■ What you should do
Return each line exactly, from the one that has "You are a computer-use" through the end of the entries, both ends included. Pictures do not belong.

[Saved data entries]
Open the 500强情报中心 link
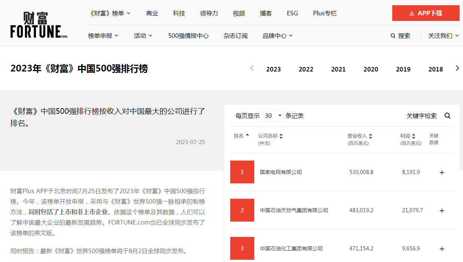Screen dimensions: 463x262 188,36
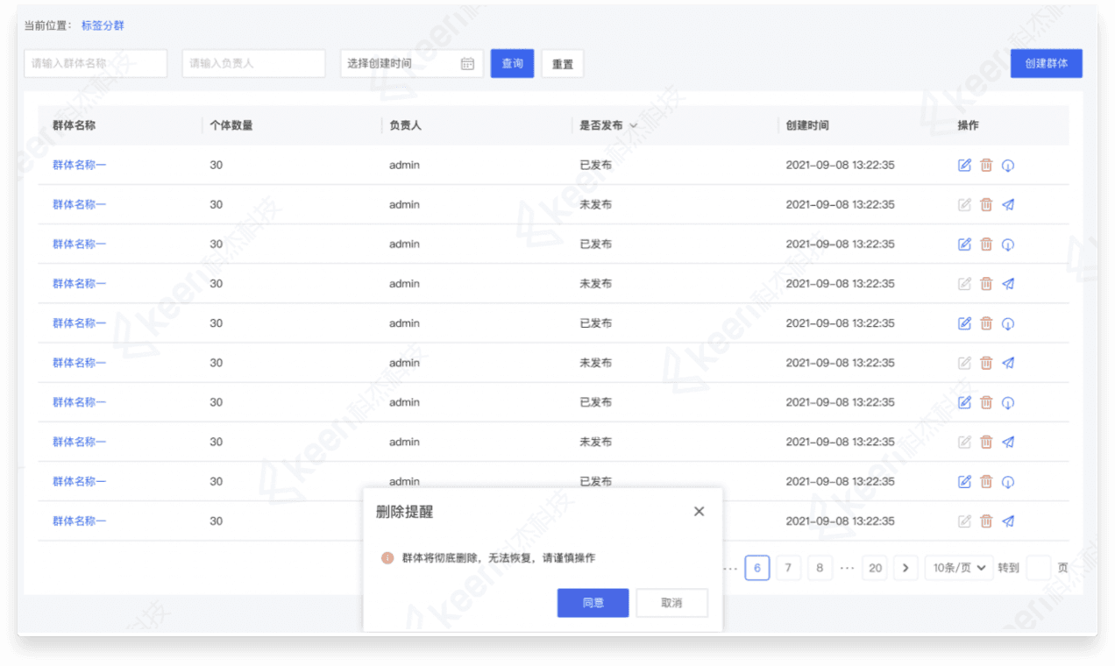
Task: Go to page 7 in pagination
Action: [788, 568]
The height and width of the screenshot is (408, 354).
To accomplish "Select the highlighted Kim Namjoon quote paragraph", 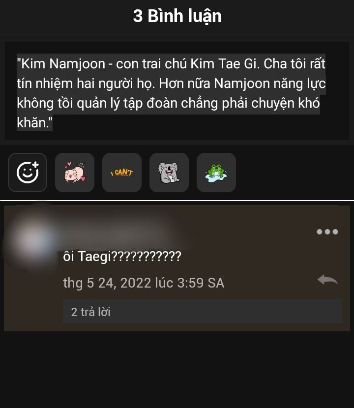I will (x=171, y=92).
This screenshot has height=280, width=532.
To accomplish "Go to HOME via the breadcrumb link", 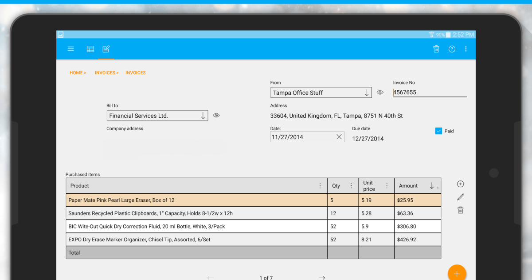I will [76, 72].
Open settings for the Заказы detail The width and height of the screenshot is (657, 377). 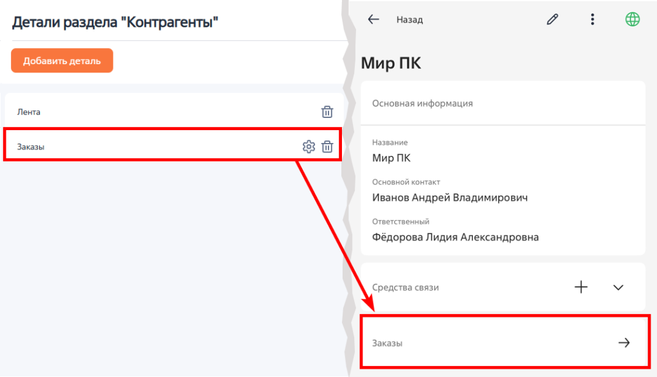pos(308,147)
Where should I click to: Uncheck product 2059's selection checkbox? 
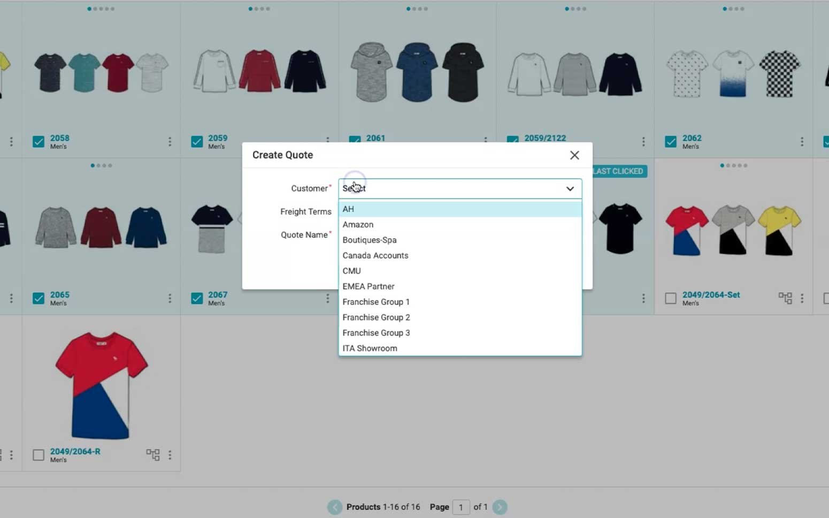[x=196, y=141]
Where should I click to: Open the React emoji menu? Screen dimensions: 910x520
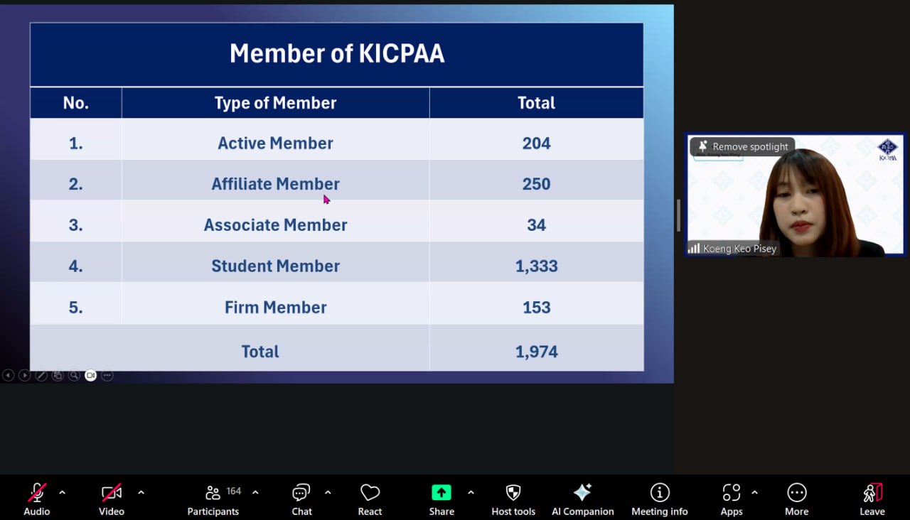click(x=370, y=498)
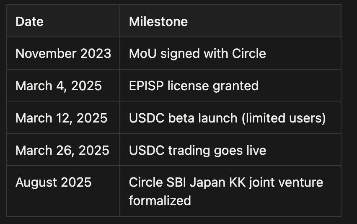Click the MoU signed with Circle cell

coord(197,54)
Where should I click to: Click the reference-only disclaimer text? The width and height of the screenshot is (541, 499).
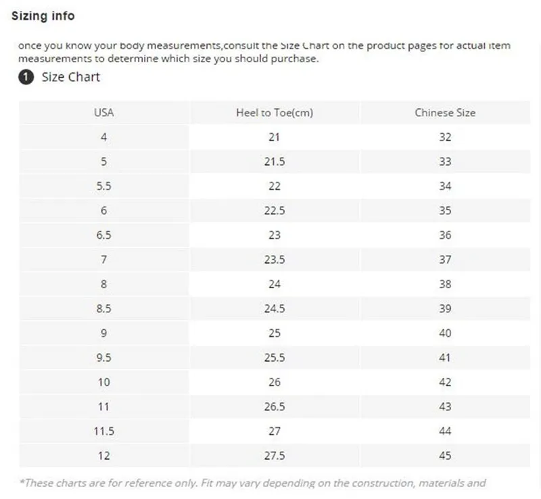(252, 483)
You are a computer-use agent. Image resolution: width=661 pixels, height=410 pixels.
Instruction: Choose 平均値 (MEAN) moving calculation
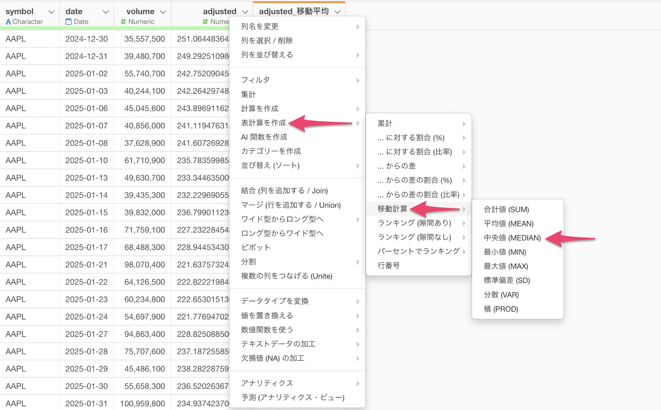point(508,224)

■ Task response
You are a computer-use agent. Image resolution: width=661 pixels, height=410 pixels.
Instruction: Choose 平均値 (MEAN) moving calculation
point(508,224)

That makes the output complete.